Listed entries:
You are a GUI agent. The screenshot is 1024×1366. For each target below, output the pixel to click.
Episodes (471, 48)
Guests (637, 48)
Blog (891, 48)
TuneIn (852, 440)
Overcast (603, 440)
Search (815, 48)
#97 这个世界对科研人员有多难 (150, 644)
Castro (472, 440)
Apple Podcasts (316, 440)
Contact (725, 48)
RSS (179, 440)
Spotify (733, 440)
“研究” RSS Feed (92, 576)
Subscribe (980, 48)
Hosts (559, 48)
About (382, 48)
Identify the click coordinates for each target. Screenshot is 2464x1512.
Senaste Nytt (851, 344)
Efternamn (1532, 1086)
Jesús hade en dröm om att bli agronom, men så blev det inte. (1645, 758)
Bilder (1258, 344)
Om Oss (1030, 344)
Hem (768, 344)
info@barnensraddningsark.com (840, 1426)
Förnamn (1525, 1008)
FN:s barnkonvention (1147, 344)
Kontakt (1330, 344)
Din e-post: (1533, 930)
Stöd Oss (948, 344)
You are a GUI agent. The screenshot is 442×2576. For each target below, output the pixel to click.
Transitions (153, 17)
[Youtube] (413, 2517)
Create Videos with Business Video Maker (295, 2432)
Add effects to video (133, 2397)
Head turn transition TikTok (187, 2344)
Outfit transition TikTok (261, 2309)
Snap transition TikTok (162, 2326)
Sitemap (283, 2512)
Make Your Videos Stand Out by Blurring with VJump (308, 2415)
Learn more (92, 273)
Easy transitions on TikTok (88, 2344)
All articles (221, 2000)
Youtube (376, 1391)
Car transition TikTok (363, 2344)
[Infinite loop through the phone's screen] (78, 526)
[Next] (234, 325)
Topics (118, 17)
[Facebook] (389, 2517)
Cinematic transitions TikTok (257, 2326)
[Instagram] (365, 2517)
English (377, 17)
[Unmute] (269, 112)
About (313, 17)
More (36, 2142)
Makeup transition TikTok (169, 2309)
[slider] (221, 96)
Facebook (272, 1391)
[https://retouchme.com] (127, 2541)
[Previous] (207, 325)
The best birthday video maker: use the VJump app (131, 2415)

Work item: The string "output" marks the lines to copy; report each of them from the data above.

Solved exercise:
You are a GUI agent. The screenshot is 1024×1366. For each target below, output the pixel to click.
You are a GUI agent. The screenshot is 442×2576. For each target below, output the pixel to click.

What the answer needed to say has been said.